We believe that the college years ideally encourage increased independence and autonomy for students, however we also recognize and respect the ongoing role you will play in the upbringing and welfare of your child. To this end, we offer the following information in the spirit of hoping that you will assist us in our efforts to be of service to your son or daughter.  


Recognizing the signs of a potential problem


As a parent, you may have access to "information" that may be relevant to your son or daughter's psychological well-being. The following verbal and behavioral signs may be suggestive of a potential problem:

  • Aggressive or threatening behavior
  • Social withdrawal, or other marked change in social habits
  • Marked changes in personal hygiene
  • Preoccupation with weight, food, or exercise
  • Dramatic weight loss or gain
  • Excessive crying, emotionality, or mood changes
  • Marked changes in energy level (e.g., listlessness or hyperactivity)
  • Noticeable changes potentially associated with drinking or drug use
  • Increases in pessimism, hopelessness, or helplessness
  • Change in academic habits (e.g., a historically hard-working student   who seems not to care about academic performance anymore)
  • Bizarre behaviors (e.g., paranoia, strange speech patterns)
  • References to suicide or death
  • Any other behaviors or symptoms which represent a distinct departure from the behavior you've always seen from your child


Some general guidelines for how to respond to your concerns

  • Don't "put off until tomorrow." Bring up issues and concerns with your son or daughter as soon as you begin to notice problems.

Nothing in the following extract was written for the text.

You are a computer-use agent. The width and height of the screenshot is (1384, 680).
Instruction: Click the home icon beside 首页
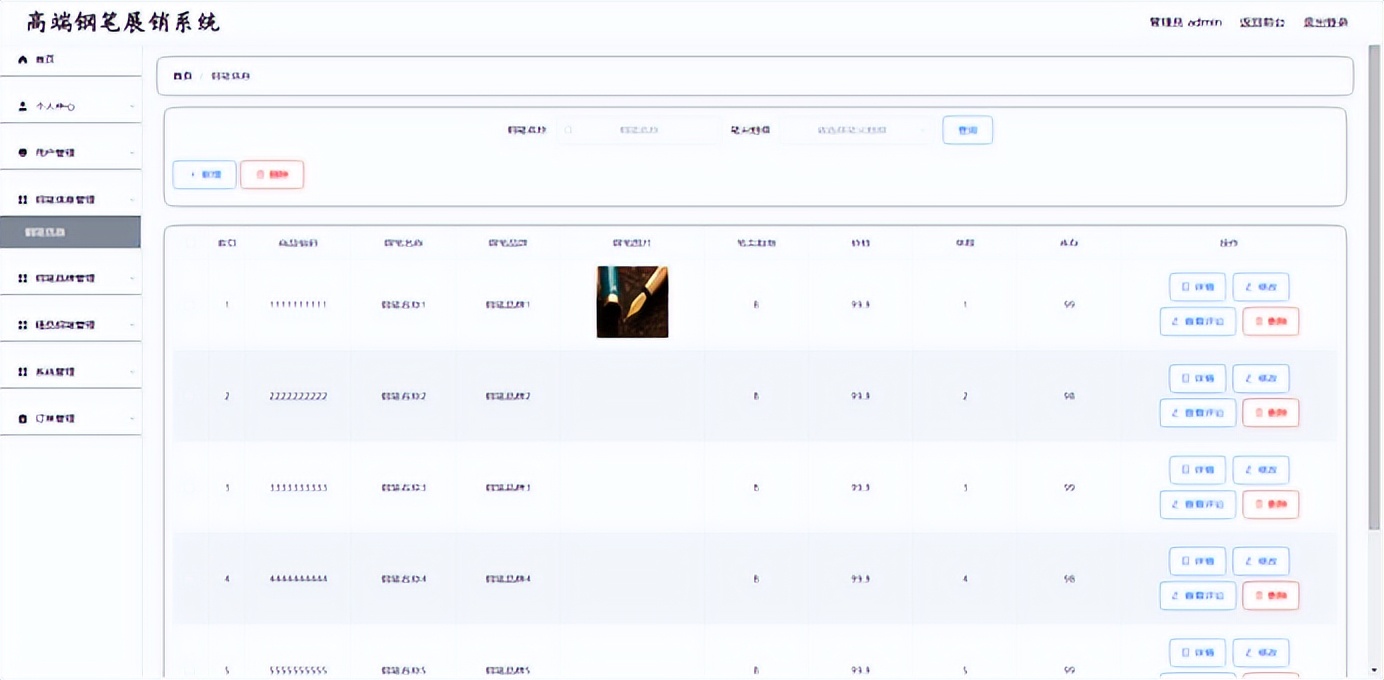23,60
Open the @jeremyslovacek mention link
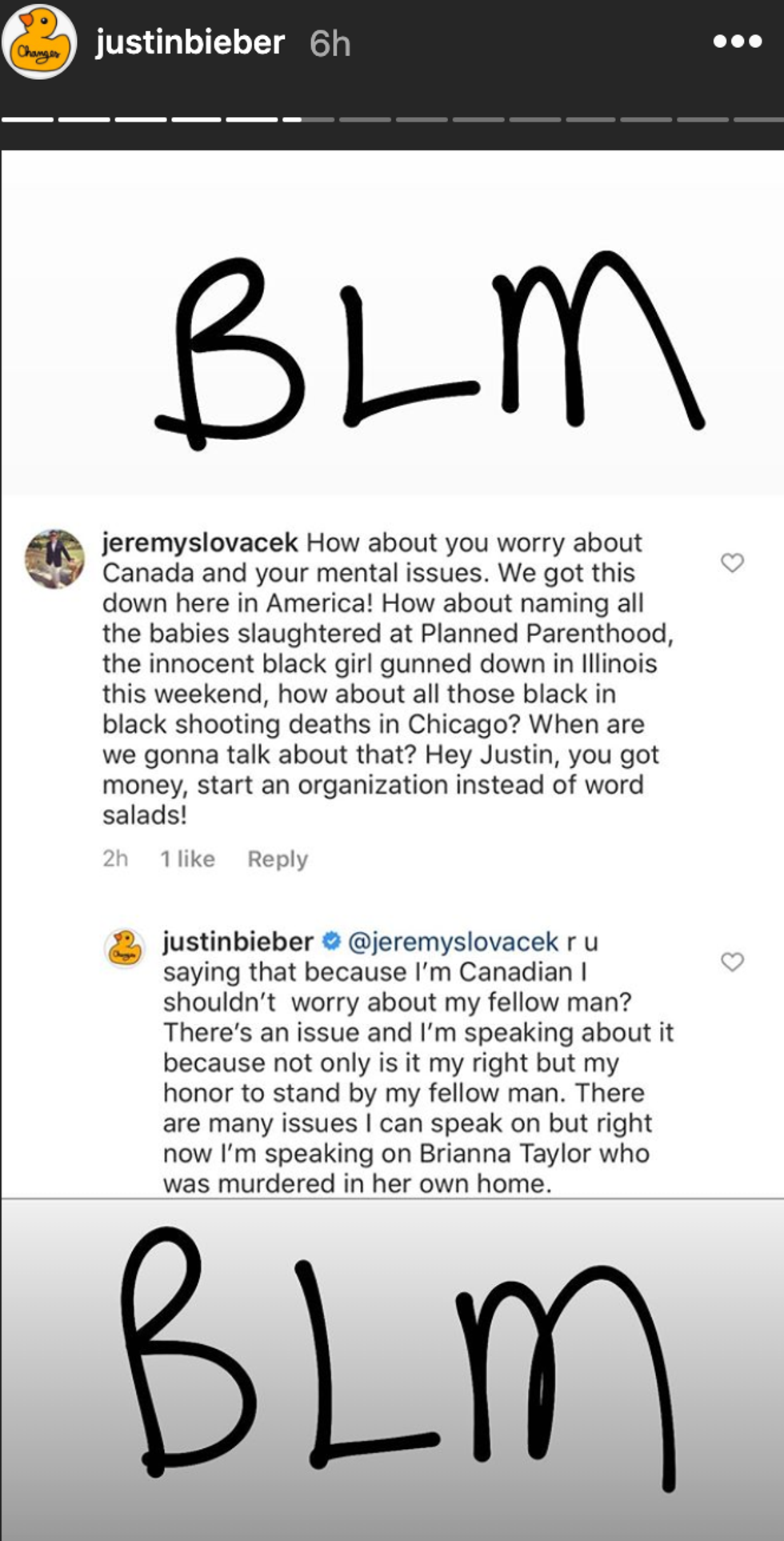784x1541 pixels. point(453,942)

Ignoring disturbing behavior is unlikely to "make it go away."
  • Have a caring, concerned, nonjudgmental discussion in private, at a time and place that is conducive to a meaningful conversation.
  • Listen to your child at least as much as you talk to them.
  • Avoid the tendency to be critical or judgmental.
  • Avoid the temptation to offer easy solutions to problems, or to "take care of everything" for your son or daughter; rather, problem-solve with them regarding specific actions they may take to confront their issue(s).
  • Know your own limits. Parents are an incredibly powerful part of a child's life, but sometimes deferring to professional help is appropriate and called for.

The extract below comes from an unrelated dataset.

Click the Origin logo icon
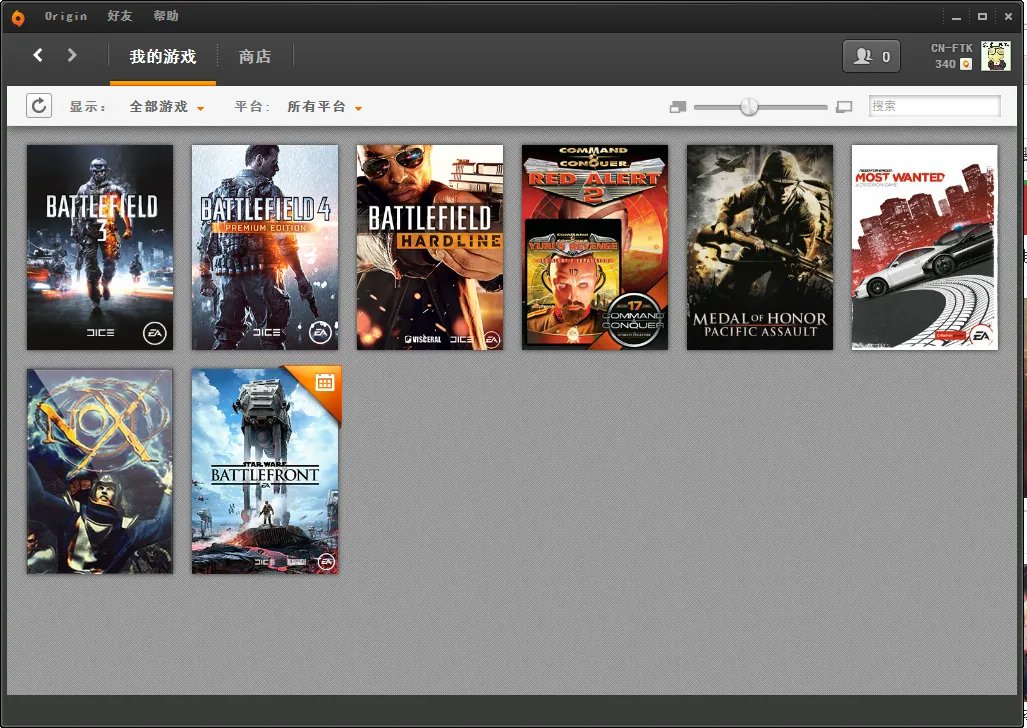Image resolution: width=1027 pixels, height=728 pixels. (x=18, y=17)
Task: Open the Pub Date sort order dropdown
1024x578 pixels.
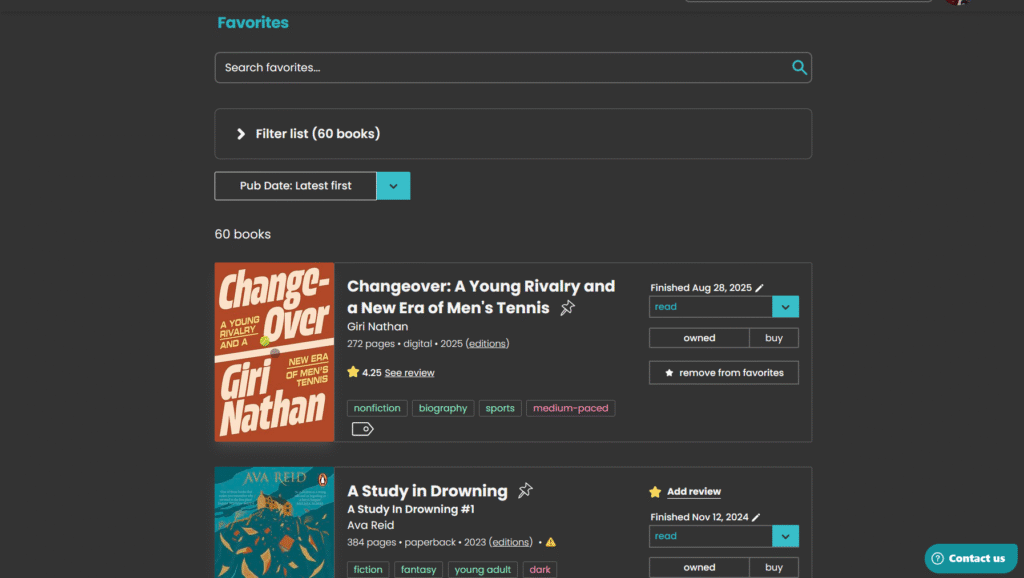Action: pyautogui.click(x=393, y=186)
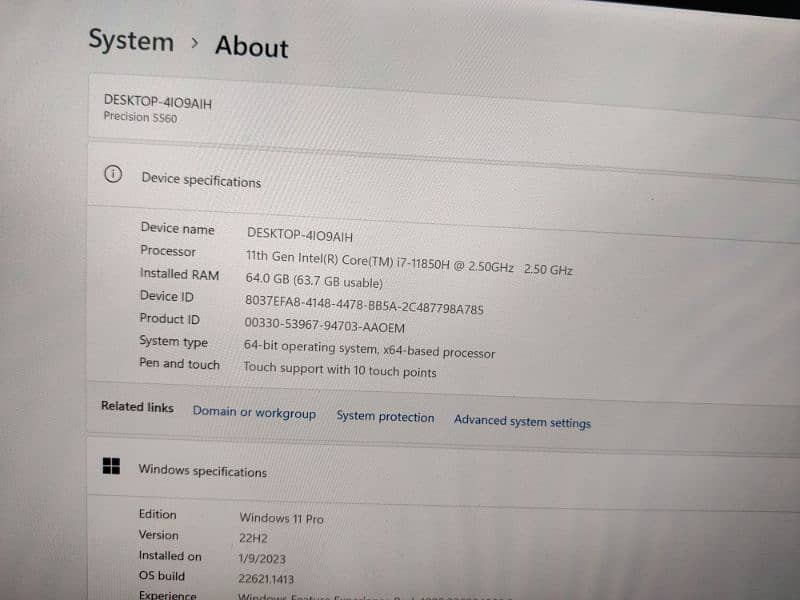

Making a referral for Counseling Services

In many cases, your son or daughter may be hesitant regarding seeking professional help. They may need to know that you don't see them as a "failure" or as "weak" for doing so. If, indeed, you have decided to recommend to your child that s/he seek our services (or other professional mental health services), be prepared to give specific information regarding cost (free), location (MountainOne Student Wellness Center, 2nd Floor), and how to make an appointment (by calling 413.662.5531, or stopping by the office). You might suggest that your son or daughter "give counseling a try" by attending one session. Finally, be realistic; sometimes a seed or two needs to be planted before a student "hears" others' concerns and actually follows through with a counseling referral. If, however, there is clear and imminent danger to your child or somebody else, respond more aggressively by contacting your local hospital emergency room, your local police, or Public Safety.


Understanding confidentiality

You and your son or daughter should understand that as required by state and federal law, as well as professional ethical codes, mental health professionals are obligated to protect the privacy and confidentiality of their clients and their disclosures. There are exceptions to confidentiality (outlined more extensively on the Confidentiality Page of our website), which typically involve imminent danger to self or others, but in general, students expect (and we honor) protection of their confidences. These confidentiality requirements remain in effect even when a parent has made the referral for their child to counseling services. Please understand that while we will respect our students' confidences, and comply with the law, we will certainly listen to concerns about a student from interested parties, including, of course, parents.